Fig. 4. The effect of L. casei AMBR2 on IL-4 induced barrier dysfunction in vitro and in vivo. (A) Effect of L. casei AMBR2 with/without IL-4 on TEER of epithelial cell cultures of healthy controls (n = 5) and patients with CRSwNP patients (n = 6). (B, C) Representative immunostainings for occludin and ZO-1 from stimulated ALI cultures of healthy controls and patients with CRSwNP. White arrows indicate the opening of the tight junctions (scale bar = 1 μm). (D) Mice were endonasally pre-treated two times with L. casei AMBR2 (10⁷ CFU/mL). Twenty-four hours later, IL-4 was applied three times with one hour interval.

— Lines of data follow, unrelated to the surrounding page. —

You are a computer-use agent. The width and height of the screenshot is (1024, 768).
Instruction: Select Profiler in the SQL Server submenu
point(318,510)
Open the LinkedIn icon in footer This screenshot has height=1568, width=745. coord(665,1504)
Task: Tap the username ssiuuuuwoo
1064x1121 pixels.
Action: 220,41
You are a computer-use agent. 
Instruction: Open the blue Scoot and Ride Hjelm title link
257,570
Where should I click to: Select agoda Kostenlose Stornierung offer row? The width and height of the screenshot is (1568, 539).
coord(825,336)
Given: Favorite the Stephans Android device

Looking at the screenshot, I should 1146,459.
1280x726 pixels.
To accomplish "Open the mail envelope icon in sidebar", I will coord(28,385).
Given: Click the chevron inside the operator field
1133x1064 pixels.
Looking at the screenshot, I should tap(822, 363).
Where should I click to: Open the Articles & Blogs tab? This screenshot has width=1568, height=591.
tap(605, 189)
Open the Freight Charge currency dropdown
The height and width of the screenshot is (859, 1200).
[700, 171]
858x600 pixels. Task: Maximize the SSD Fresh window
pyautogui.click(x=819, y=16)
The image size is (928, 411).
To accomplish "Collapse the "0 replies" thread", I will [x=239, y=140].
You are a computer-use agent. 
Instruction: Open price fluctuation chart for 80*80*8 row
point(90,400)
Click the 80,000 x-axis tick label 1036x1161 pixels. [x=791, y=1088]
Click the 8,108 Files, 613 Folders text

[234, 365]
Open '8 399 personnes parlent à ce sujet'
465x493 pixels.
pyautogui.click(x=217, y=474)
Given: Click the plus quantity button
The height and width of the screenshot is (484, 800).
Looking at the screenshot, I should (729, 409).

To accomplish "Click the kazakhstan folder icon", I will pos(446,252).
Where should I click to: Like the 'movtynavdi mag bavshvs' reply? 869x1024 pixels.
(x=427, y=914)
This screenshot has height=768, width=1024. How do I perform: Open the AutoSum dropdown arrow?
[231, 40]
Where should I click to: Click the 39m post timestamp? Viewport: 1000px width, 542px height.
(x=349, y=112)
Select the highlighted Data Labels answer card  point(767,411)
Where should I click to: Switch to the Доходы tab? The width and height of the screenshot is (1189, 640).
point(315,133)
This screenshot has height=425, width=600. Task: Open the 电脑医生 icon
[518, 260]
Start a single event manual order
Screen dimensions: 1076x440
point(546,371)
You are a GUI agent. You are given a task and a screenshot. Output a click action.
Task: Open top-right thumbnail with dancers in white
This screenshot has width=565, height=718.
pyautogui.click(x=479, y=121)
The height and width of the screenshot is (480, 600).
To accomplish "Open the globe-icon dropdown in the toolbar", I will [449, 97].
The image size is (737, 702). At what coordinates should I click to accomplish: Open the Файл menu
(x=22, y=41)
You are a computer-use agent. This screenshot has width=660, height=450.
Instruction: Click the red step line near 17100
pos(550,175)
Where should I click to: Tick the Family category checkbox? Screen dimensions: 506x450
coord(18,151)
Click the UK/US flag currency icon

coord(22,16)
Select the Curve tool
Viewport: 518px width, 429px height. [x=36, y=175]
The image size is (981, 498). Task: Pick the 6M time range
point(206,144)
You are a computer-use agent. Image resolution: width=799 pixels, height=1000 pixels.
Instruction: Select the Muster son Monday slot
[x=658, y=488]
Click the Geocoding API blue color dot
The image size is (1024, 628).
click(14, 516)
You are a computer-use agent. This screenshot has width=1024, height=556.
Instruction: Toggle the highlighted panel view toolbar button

Twenty-four hours after the last IL-4 application, FD4 was applied endonasally to evaluate mucosal permeability in the serum of the treated mice. (E) Mucosal permeability for FD4. Data are presented as mean ± SEM. Two-way ANOVA with post hoc analysis for (A). Mann-Whitney test for (D).

CRSwNP, chronic rhinosinusitis with nasal polyps; TEER, trans-epithelial electrical resistance; IL, interleukin; FD4, fluorescein isothiocyanate-dextran 4 kDa; SEM, standard error of mean; ANOVA, analysis of variance; CFU, colony-forming unit; PBS, phosphate-buffered saline; ZO-1, zonula occludens-1.

^*P < 0.05; ^†P < 0.01; ^‡P < 0.001.